## Collected data
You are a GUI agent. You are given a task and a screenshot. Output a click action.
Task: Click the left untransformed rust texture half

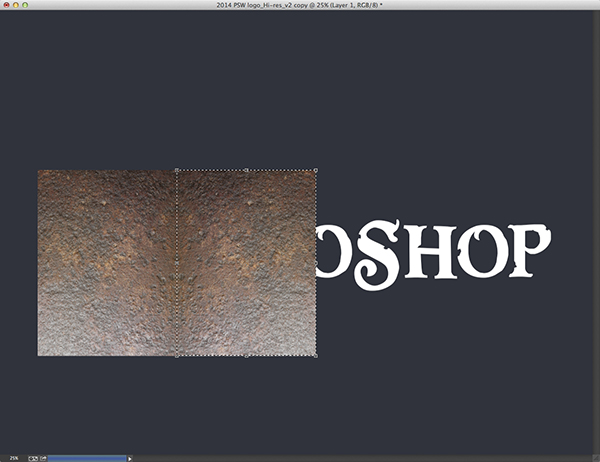(107, 262)
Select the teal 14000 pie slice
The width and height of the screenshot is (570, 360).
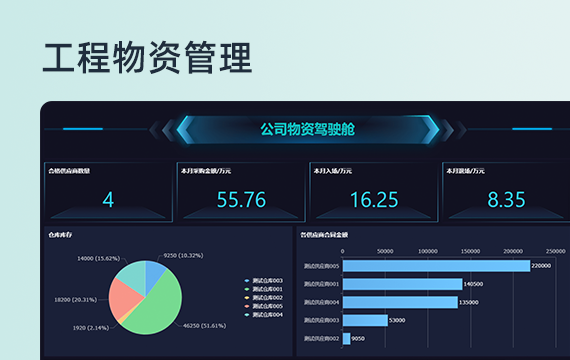pyautogui.click(x=133, y=276)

## Problem statement
Once you find the line containing "The width and", transcribe it and each line after it to the end of the records exactly, and leave out the pictures.

## The completed task
The width and height of the screenshot is (570, 360).
pyautogui.click(x=133, y=276)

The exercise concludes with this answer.